Train Agents Using Parallel Computing and GPUs

If you have Parallel Computing Toolbox™ software, you can run parallel simulations on multicore processors or GPUs. If you additionally have MATLAB® Parallel Server™ software, you can run parallel simulations on computer clusters or cloud resources.

When you use parallel computing to train an agent (by setting the UseParallel training option), the training algorithm uses multiple processes to scale up the number of simulations with the environment. For example, multiple parallel workers can generate trajectories (synchronously or asynchronously). The client process then learns from those trajectories. Therefore, with this option, multiple workers can speed up the generation of data for learning. For more information on using parallel computing to scale up simulations, see Using Multiple Processes.

You can also use a GPU for learning. This is different from parallelizing simulations. To use a GPU for learning, set the UseDevice option to "gpu" in the actor and critic objects of the agent. Generally GPU usage is recommended when you are training from large batches of data, or the data is itself large, like an image. Using GPUs for images can speed up learning. Since there is a cost associated with copying data to and from a GPU, it might not be valuable to use GPU for learning if the data is smaller size. For more information on using GPU for learning, see Using GPUs.

Independently on which devices you use to simulate or train the agent, once the agent has been trained, you can generate code to deploy the optimal policy on a CPU or GPU. This is explained in more detail in Deploy Trained Reinforcement Learning Policies.

Using Multiple Processes

When you train agents using parallel computing, the parallel pool client (the MATLAB process that starts the training) sends copies of both its agent and environment to each parallel worker.
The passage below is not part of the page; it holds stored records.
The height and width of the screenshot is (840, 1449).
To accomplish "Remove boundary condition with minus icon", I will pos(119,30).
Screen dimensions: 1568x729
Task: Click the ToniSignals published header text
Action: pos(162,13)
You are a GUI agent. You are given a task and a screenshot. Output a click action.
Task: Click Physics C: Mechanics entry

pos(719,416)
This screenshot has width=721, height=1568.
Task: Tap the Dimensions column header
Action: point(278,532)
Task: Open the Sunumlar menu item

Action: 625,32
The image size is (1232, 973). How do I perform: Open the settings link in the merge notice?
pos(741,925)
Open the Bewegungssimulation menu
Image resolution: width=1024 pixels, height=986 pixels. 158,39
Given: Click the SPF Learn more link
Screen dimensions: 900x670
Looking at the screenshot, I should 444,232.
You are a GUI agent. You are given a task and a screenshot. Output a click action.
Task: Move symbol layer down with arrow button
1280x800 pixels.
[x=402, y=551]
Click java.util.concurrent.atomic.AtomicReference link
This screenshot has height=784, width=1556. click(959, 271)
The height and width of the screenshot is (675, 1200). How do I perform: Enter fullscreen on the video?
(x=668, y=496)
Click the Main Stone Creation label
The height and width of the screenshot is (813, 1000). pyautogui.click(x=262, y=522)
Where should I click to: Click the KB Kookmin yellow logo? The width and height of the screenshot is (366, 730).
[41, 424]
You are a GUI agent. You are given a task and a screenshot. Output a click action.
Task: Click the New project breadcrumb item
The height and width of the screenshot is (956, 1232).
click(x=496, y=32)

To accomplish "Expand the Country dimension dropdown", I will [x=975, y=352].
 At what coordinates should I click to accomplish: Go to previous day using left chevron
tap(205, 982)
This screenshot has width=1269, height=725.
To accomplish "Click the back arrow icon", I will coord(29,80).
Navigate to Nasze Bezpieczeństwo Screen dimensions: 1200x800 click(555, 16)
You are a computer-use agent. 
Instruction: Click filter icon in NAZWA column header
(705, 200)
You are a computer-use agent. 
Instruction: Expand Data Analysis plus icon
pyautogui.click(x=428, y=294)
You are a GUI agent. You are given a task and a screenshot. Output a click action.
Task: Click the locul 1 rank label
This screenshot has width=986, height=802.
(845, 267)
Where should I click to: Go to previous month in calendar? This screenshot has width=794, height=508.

Each worker simulates the agent within the environment and sends their simulation data back to the client. The client agent learns from the data sent by the workers and sends the updated policy parameters back to the workers.

Diagram showing a client connected with four workers.

Note

Parallel training and simulation of agents using recurrent neural networks, or agents within multi-agent environments, is not supported.

Note

Due to the non-deterministic nature of parallel execution timing, the results of parallel training cannot in general be reproduced.

To train an agent using multiple processes you must pass to the train function an rlTrainingOptions object in which the UseParallel property is set to true.

To create a parallel pool of N workers, use the following syntax.

pool = parpool(N);

If you do not create a parallel pool using parpool (Parallel Computing Toolbox), the train function automatically creates one using your default parallel pool preferences. For more information on specifying these preferences, see Specify Your Parallel Preferences (Parallel Computing Toolbox). Note that using a parallel pool of thread workers, such as pool = parpool("threads"), is not supported.

For more information on configuring your training to use parallel computing, see the UseParallel and ParallelizationOptions options in rlTrainingOptions. For an example on how to configure options for asynchronous advantage actor-critic (A3C) agent training, see the last example in rlTrainingOptions.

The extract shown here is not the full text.